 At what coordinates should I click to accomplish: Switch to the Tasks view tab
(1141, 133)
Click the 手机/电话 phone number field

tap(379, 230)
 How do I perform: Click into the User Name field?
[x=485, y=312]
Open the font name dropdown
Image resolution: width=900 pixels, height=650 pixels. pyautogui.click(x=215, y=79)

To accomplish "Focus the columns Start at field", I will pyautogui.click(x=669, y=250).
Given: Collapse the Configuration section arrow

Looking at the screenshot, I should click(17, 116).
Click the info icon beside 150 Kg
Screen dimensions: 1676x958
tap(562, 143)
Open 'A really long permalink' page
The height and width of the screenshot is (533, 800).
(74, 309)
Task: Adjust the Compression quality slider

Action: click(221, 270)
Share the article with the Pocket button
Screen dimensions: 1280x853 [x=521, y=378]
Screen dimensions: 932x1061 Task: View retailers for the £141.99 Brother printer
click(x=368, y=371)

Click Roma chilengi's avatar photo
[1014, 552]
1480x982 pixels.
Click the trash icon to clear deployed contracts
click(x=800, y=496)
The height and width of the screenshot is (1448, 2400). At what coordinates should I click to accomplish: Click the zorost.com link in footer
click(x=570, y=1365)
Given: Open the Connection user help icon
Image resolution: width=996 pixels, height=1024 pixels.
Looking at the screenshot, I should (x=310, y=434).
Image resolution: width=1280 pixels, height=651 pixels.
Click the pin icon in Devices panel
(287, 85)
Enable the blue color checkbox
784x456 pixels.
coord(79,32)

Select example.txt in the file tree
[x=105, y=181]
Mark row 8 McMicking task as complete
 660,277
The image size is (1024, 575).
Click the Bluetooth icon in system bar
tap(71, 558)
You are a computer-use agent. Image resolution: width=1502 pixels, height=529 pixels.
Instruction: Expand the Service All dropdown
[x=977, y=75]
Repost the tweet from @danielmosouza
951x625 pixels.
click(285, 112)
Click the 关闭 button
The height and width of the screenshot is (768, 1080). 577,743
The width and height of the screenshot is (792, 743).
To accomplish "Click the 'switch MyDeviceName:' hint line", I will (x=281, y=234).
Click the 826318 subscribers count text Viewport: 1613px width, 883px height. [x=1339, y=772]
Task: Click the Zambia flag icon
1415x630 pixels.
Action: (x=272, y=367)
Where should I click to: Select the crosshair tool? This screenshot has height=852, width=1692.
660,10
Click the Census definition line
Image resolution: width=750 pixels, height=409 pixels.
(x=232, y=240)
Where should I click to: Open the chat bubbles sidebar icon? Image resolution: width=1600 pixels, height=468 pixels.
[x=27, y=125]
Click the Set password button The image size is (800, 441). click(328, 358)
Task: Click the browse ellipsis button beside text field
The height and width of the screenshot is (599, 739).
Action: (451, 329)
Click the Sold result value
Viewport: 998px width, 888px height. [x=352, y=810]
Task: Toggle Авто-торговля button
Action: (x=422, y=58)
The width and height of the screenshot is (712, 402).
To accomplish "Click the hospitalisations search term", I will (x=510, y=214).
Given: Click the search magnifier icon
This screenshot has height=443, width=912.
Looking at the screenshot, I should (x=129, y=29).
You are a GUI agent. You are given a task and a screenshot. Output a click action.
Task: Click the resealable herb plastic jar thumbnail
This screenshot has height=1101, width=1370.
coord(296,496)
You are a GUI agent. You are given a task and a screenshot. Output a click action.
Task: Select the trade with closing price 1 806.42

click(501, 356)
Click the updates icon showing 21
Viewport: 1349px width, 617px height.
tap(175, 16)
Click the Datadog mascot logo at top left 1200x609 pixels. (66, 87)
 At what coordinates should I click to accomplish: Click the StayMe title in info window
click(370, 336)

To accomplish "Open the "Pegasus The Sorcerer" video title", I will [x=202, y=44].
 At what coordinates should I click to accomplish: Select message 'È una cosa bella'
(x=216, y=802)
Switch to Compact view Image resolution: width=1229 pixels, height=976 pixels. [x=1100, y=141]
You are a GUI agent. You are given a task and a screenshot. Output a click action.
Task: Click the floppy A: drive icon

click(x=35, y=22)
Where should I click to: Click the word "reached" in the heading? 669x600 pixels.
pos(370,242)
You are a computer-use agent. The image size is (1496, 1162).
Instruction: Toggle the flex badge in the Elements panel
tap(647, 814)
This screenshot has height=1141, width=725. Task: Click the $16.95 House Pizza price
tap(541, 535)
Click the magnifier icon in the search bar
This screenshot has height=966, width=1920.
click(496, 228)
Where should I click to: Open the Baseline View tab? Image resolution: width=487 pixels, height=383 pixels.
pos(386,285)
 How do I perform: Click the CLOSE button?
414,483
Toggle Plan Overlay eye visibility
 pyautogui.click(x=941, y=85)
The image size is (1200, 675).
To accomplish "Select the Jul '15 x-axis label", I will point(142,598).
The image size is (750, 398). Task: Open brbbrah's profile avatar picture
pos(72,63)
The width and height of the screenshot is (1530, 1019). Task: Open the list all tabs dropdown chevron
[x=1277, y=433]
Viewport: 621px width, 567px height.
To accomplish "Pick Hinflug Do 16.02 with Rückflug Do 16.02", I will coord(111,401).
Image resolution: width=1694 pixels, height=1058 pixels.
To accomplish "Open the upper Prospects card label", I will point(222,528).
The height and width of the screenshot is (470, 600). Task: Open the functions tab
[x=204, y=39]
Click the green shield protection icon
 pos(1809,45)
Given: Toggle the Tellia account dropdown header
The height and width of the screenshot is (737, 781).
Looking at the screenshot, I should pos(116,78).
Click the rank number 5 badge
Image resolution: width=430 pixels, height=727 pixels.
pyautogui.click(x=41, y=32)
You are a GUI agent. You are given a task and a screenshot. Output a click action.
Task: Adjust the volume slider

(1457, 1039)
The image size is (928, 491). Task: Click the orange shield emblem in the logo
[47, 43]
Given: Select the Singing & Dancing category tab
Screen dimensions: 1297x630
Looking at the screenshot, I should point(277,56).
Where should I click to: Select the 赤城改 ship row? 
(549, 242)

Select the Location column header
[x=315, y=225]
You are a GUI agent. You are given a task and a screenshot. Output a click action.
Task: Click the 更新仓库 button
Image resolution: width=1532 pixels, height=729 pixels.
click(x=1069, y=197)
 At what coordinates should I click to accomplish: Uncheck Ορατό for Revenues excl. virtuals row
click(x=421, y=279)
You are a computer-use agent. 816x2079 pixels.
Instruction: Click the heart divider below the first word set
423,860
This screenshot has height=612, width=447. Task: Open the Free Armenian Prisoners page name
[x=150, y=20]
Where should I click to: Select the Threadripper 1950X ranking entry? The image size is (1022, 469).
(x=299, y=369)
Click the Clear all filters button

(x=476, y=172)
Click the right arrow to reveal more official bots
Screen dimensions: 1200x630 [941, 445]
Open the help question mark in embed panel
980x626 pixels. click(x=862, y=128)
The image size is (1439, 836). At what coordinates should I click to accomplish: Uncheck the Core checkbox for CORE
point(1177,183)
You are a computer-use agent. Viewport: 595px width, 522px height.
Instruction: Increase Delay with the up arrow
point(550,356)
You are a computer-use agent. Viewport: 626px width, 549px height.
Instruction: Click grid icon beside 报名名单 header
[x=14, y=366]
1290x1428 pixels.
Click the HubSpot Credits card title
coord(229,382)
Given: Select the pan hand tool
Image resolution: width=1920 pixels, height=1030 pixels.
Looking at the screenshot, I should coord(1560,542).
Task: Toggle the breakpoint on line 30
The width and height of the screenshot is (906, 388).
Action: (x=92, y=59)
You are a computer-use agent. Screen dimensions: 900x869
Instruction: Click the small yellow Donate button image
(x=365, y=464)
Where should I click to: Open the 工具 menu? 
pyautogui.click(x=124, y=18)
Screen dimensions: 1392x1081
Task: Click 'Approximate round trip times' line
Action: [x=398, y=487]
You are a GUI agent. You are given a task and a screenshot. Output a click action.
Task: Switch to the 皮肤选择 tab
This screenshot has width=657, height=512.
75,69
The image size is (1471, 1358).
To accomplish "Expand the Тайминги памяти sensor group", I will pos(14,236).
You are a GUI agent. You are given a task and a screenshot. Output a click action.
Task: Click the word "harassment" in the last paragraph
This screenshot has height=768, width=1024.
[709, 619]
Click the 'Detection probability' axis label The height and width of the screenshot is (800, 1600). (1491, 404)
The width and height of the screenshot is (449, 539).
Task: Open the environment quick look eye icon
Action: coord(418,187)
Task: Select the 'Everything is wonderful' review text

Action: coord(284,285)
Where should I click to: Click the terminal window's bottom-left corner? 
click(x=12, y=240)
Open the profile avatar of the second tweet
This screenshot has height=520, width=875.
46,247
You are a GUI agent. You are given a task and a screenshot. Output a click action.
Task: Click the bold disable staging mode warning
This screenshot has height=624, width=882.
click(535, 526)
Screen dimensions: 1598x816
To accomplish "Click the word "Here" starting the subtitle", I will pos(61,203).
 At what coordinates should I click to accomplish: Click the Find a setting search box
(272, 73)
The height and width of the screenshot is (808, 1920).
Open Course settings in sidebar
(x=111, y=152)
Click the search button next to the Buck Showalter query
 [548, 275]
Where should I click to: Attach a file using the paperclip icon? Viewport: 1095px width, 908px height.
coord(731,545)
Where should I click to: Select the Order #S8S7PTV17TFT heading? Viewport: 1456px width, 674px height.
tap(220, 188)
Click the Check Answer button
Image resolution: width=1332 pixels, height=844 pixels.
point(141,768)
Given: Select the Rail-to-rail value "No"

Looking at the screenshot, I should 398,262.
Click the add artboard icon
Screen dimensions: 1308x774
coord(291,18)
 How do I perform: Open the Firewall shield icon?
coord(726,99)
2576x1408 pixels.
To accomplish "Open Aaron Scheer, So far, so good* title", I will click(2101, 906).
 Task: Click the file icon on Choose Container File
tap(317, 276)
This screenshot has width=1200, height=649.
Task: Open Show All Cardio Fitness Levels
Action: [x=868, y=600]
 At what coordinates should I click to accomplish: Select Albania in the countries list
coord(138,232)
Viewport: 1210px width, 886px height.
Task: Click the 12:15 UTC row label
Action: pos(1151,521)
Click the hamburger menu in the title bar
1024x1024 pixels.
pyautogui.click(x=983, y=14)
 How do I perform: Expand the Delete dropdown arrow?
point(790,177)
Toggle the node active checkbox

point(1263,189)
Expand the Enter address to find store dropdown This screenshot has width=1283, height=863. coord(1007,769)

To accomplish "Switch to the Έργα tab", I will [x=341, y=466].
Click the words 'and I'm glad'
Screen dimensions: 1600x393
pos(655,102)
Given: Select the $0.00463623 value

— What you need to do —
Find all the lines with "computer" in the data and copy them.

— Exercise answer —
You are a computer-use agent. Image resolution: width=1502 pixels, height=529 pixels.
You are a computer-use agent. The image size is (1496, 1162).
You are a computer-use agent. 816x2079 pixels.
You are a computer-use agent. Viewport: 595px width, 522px height.
You are a computer-use agent. Viewport: 626px width, 549px height.
You are a computer-use agent. Screen dimensions: 900x869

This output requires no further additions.